Sezione di testo:

((

Scontri diretti Williams – Halep: 9-1
2019 Australian Open Hard [16] Williams d. [1] Halep 6-1 4-6 6-4
2016 US Open Hard QF [1] Williams d. [5] Halep 6-2 4-6 6-3
2016 Indian Wells Hard QF [1] Williams d. [5] Halep 6-4 6-3
2015 Cincinnati Hard F [1] Williams d. [3] Halep 6-3 7-6(5)
2015 Miami Hard SF [1] Williams d. [3] Halep 6-2 4-6 7-5
2014 WTA Finals Hard F [1] Williams d. [4] Halep 6-3 6-0
2014 WTA Finals Hard RR [4] Halep d. [1] Williams 6-0 6-2
2013 Cincinnati Hard QF [1] Williams d. Halep 6-0 6-4
2013 Rome Clay SF [1] Williams d. (Q) Halep 6-3 6-0
2011 Wimbledon Grass R64 [7] Williams d. Halep 3-6 6-2 6-1
Serena Williams, percorso a Wimbledon 2019:
Gatto-Monticone 6-2, 7-5
Juvan 2-6, 6-2, 6-4
[18] Goerges 6-3, 6-4
[30] Suarez Navarro 6-2, 6-2
Riske 6-4, 4-6, 6-3
Strycova 6-1, 6-2
Saldo complessivo vincenti/errori non forzati nel torneo: +49 (169/120)

))

Consegna 1:
Riassumi in due frasi la scheda statistica su Williams e Halep.
Consegna 2:
Scrivi il seguito della scheda statistica su Williams e Halep a partire dall'ultima riga riportata.
Le voci riportate più avanti non sono necessarie.

Voci del dataset:

((

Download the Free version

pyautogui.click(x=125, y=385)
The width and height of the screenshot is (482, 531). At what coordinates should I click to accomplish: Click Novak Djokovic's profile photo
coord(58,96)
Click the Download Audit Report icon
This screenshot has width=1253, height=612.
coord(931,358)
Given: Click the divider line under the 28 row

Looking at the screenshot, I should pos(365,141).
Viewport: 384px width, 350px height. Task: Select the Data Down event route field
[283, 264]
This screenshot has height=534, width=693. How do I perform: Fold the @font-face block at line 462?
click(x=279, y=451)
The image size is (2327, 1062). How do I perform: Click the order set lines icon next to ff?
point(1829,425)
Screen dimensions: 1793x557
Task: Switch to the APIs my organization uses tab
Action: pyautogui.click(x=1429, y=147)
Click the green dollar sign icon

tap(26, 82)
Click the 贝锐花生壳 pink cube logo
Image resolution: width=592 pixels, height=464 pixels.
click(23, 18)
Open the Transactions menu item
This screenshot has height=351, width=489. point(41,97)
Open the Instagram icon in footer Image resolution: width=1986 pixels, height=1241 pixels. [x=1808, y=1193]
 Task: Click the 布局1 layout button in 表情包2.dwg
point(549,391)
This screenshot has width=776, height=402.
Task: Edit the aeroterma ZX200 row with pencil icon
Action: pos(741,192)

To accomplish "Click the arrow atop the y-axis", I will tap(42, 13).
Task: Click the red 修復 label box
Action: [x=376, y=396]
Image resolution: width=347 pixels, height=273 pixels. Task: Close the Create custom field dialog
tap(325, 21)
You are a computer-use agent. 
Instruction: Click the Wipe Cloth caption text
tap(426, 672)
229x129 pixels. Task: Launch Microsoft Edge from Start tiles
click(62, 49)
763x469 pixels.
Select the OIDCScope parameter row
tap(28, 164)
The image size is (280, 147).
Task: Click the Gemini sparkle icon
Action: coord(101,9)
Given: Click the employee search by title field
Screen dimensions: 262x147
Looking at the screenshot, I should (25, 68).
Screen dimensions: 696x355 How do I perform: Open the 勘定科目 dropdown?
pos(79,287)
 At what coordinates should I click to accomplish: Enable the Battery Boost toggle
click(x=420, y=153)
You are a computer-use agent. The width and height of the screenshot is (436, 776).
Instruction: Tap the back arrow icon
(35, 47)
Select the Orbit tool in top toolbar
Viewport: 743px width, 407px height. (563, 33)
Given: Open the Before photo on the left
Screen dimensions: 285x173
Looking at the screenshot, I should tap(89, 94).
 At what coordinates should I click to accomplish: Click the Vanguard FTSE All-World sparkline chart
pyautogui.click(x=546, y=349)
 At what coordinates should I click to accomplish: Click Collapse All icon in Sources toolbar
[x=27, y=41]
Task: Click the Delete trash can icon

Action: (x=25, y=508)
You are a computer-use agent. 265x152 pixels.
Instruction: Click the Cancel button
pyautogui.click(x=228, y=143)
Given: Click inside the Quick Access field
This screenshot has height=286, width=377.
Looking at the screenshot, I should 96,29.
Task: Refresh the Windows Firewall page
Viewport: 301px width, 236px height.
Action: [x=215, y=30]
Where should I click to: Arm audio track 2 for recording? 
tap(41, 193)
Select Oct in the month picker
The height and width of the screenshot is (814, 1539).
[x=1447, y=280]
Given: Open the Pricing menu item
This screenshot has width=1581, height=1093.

))

Risultato 1:
Negli scontri diretti Williams conduce su Halep per 9-1, e l'unica vittoria di Halep è il 6-0 6-2 nel round robin delle WTA Finals 2014. Il percorso di Serena Williams a Wimbledon 2019 comprende sei incontri, da Gatto-Monticone a Strycova, con un saldo complessivo vincenti/errori non forzati di +49 (169/120).

Risultato 2:
Simona Halep, percorso a Wimbledon 2019:
Sasnovich 6-4, 7-5
Buzarnescu 6-3, 4-6, 6-2
Azarenka 6-3, 6-1
Gauff 6-3, 6-3
Zhang 7-6(4), 6-1
[8] Svitolina 6-1, 6-3
Saldo complessivo vincenti/errori non forzati nel torneo: +16 (103/87)
Ogni finale di Wimbledon è importante, ma alcune possono diventarlo di più nel momento in cui si trasformano in una pietra miliare nella carriera di una fuoriclasse, oppure in un momento storico per un intero movimento tennistico. Serena Williams è da due anni alla ricerca del titolo Slam numero 24, per eguagliare il primato di Margaret Smith Court. Simona Halep potrebbe ambire a fare addirittura meglio di Ilie Nastase (due volte finalista ma sempre sconfitto) e diventare la prima tennista rumena capace di vincere i Championships. Per analizzare la partita cominciamo dagli aspetti tecnico-tattici.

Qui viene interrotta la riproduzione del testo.